Augmented Intelligence claims its AI can make chatbots more useful
An alternative to the neural network architectures at the heart of AI models like OpenAI's o1 is having a moment. Called symbolic AI, it uses rules pertaining to particular tasks, like rewriting lines of text, to solve larger problems.
Symbolic AI can deftly tackle some problems that neural networks struggle with. And recent research has shown that it can be scalable. (Historically, symbolic architectures haven't been compute-efficient.)
The scalability breakthroughs have fueled a wellspring of startups applying symbolic AI to various domains, like Orby and TekTonic (which are building enterprise automation tools), Symbolica, and Unlikely AI (founded by Alexa co-creator William Tunstall-Pedoe).
One of the newest ventures to emerge from stealth is Augmented Intelligence, backed by $44 million from investors including former IBM President Jim Whitehurst.
Augmented Intelligence has built a conversational AI model, Apollo, that it claims "combine[s] two seemingly opposite technologies (neural networks and symbolic AI) into a cohesive, actionable, trainable model." This makes the results both more predictable and "agentic" — the latest AI buzzword du jour — than your typical neural network-based system. For example, instead of simply answering a question about flights with instructions on how to book, a business customer could use Augmented Intelligence's AI to give a list of fares and book the flight for the customer, according to a company-provided fact sheet.
"There’s a big difference between chatbots like ChatGPT, whose primary goal is to chat with the user, and conversational agents that take actions or work on behalf of companies," Elhelo told TechCrunch. "Once you connect the AI to tools — either to retrieve information or to act — the model is not relying anymore on its training data, and the quality of intelligence drops dramatically."
Augmented Intelligence's AI can power chatbots that answer questions about any number of topics (e.g. "Do you price match on this product?"), integrating with a company's existing APIs and workflows. Elhelo claims the AI was trained on conversation data from tens of thousands of human customer service agents.
Setting aside for a moment peoples' feelings on brand chatbots, why would a company choose Augmented Intelligence over another AI vendor? Well, for one, Elhelo says that its AI is trained to use tools to bring in info from outside sources to complete tasks. AI from OpenAI, Anthropic, and others can similarly make use of tools, but Elhelo claims that Augmented Intelligence's AI performs better than neural network-driven solutions.

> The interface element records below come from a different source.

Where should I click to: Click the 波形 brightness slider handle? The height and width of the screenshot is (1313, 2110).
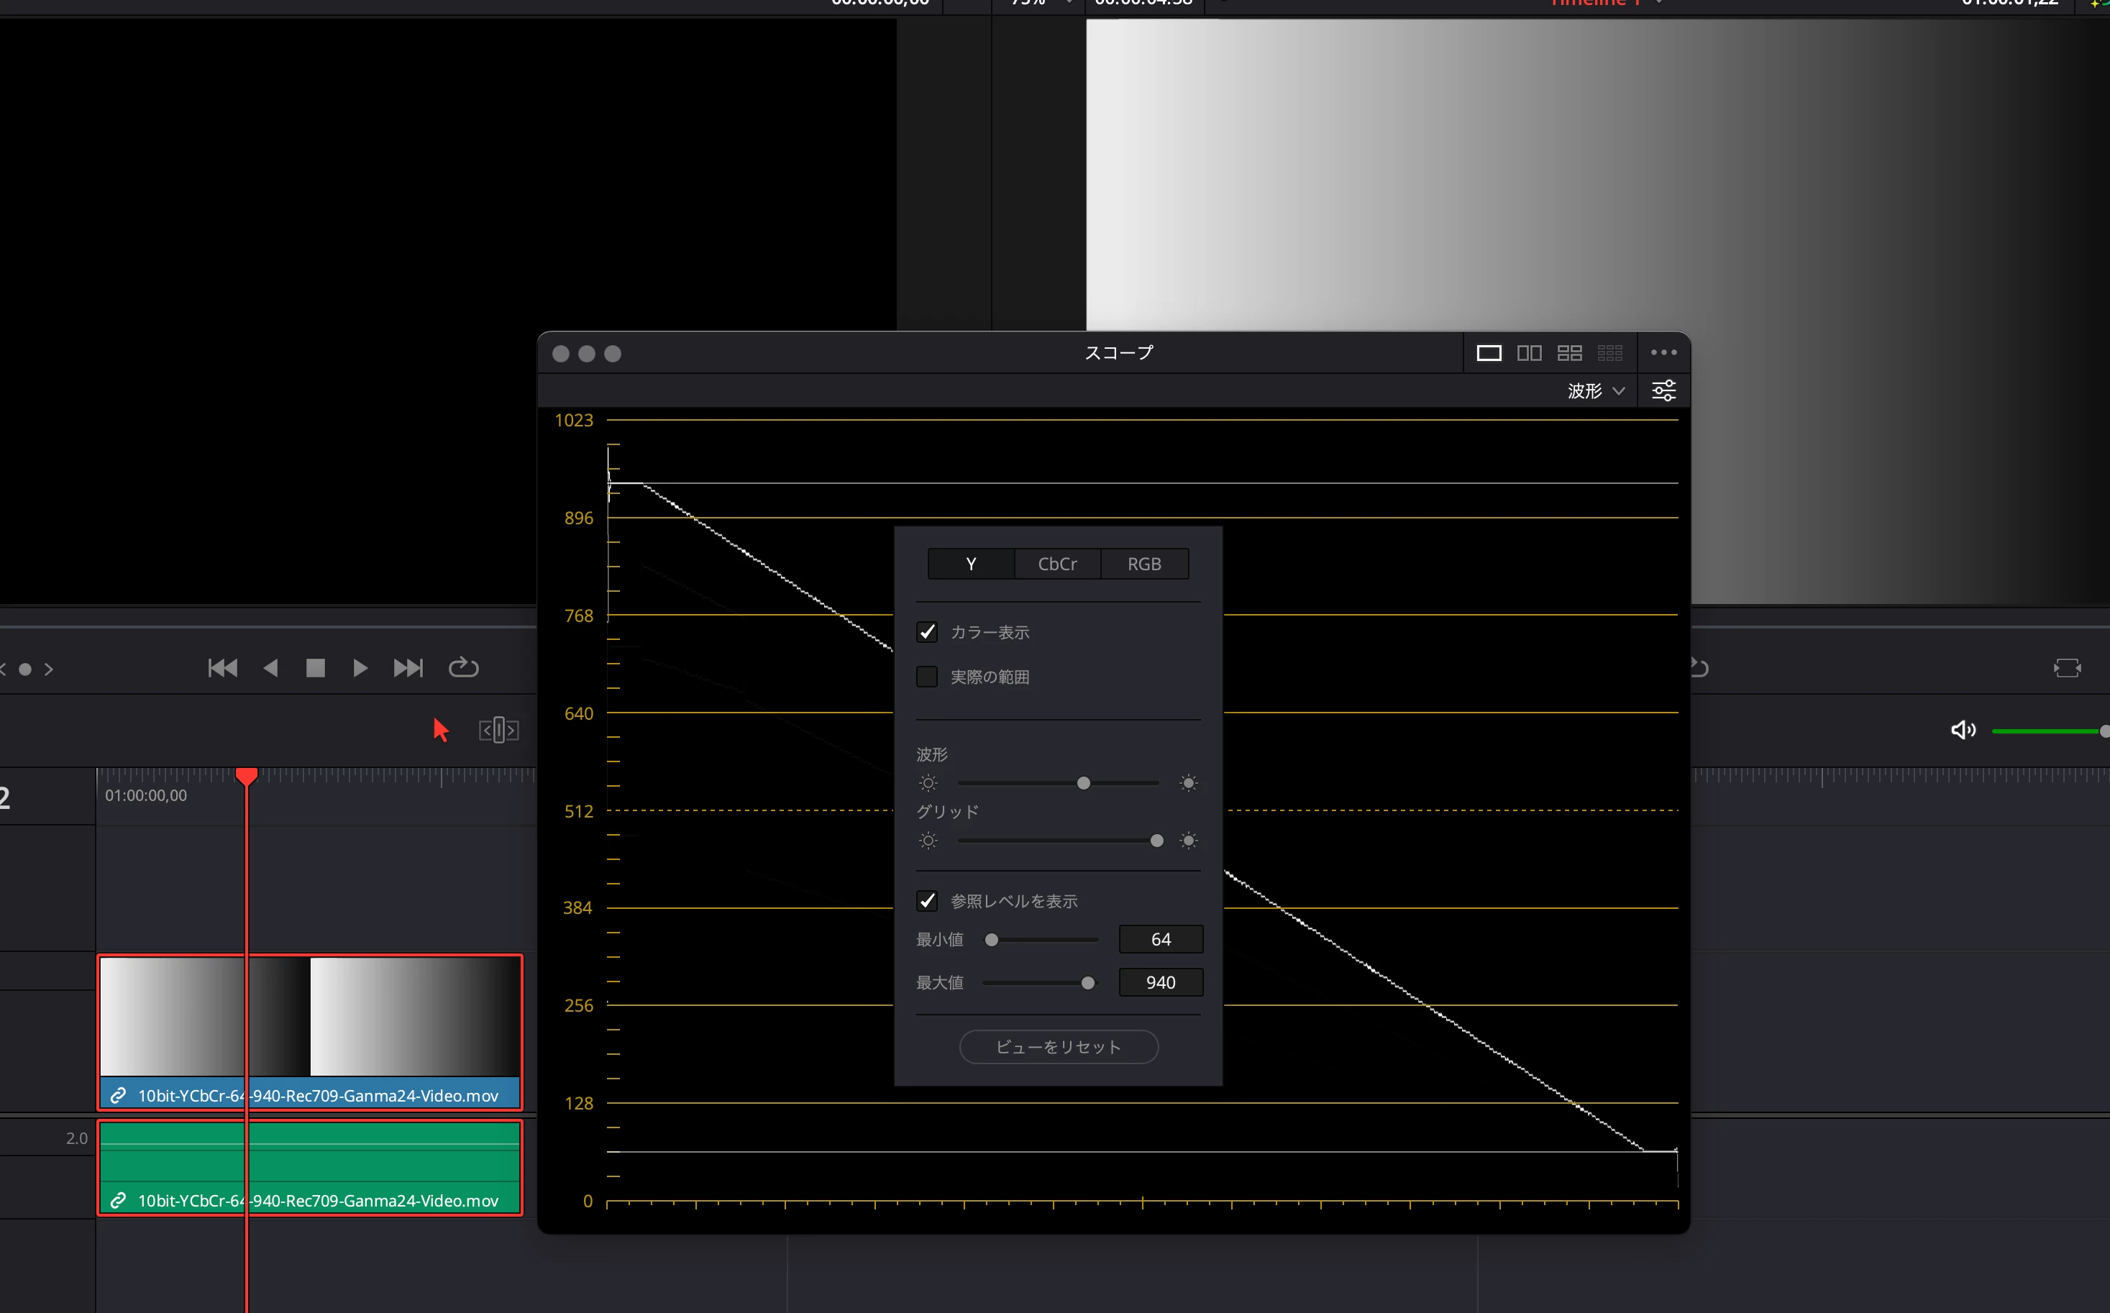click(1083, 783)
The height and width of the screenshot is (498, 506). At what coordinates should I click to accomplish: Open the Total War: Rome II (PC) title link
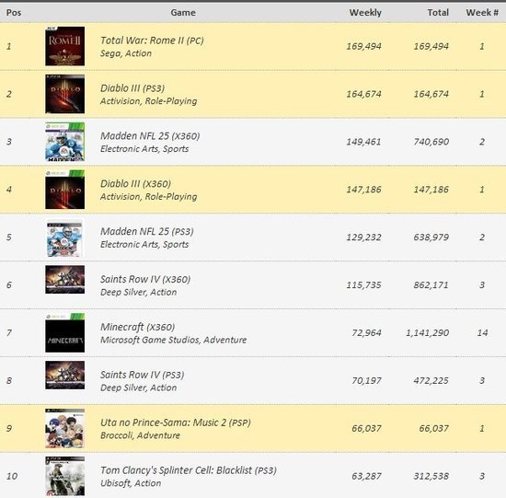[152, 41]
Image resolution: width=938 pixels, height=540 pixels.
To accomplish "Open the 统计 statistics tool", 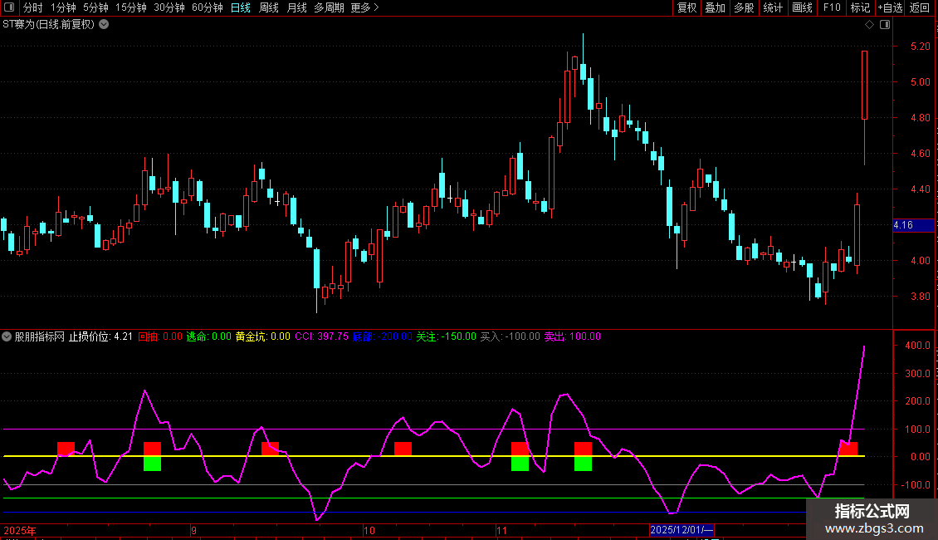I will pos(773,8).
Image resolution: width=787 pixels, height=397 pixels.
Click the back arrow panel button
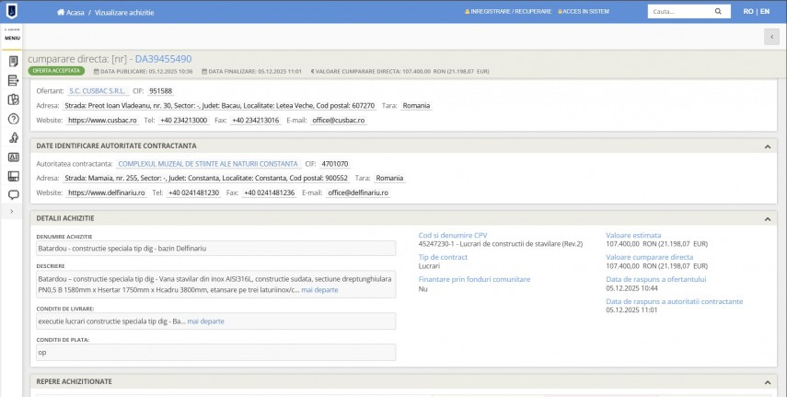pyautogui.click(x=771, y=36)
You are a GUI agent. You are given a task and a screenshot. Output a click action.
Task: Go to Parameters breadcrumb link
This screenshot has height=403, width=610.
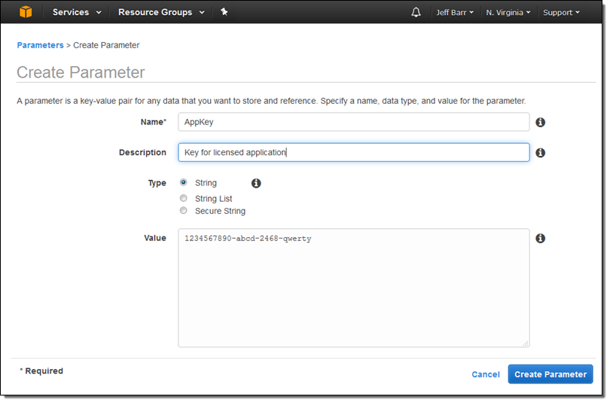[x=40, y=45]
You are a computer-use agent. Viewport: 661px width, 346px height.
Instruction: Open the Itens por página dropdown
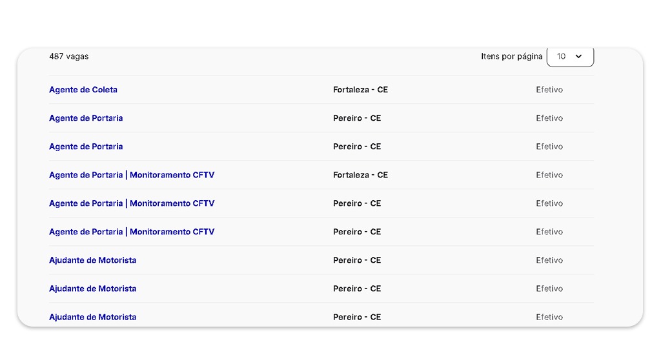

The AI is also more explainable because it provides a log of how it responded to queries and why, Elhelo asserts — giving companies a way to fine-tune and improve its performance. And it doesn't train on a company's data, using only the resources it's been given permission to access for specific contexts, Elhelo says.
"Apollo does not require training on company information," the company fact sheet says, "and takes into consideration the deploying company’s rule-based instructions."
That bit about not training on customer data will surely appeal to businesses wary of exposing secrets to a third-party AI. Apple, among others, reportedly banned staff from using OpenAI tools last year, citing concerns about confidential data leakage.
Now, Elhelo makes some dubious claims, like that Augmented Intelligence's AI can "eliminate hallucinations." But the 40-employee company appears to be winning business nonetheless, most recently securing a strategic partnership with Google Cloud to bring its models to the platform.
Elhelo did not share info on revenue. But he did tell TechCrunch that Augmented Intelligence's last $10 million fundraising round valued it at $350 million — a relatively high figure for an AI vendor that only recently brought its product to market (and wasn't founded by a titan of the AI industry).
"Traditional language models rely on transformer architectures, which excel at pattern recognition and language generation," Elhelo said. "However, these architectures fall short in situations where the model needs to perform actions, make decisions, or interact with tools. Apollo’s neuro-symbolic architecture and possibilities it unlocks for companies ... solves those problems."
Correction: This story has been revised from its original version. The original version attributed certain statements to the CEO, when in fact those statements came from a company-provided fact sheet. The original version also misstated the firm that led Augmented Intelligence's last funding round, according to a company representative. The original version also asserted that the CEO did not respond to a reporter's questions about an earlier incarnation of the company, Delegate. In fact, due to a communication error, the company was not given a chance to respond to questions about Delegate, therefore references to that company have been removed from the article at this time.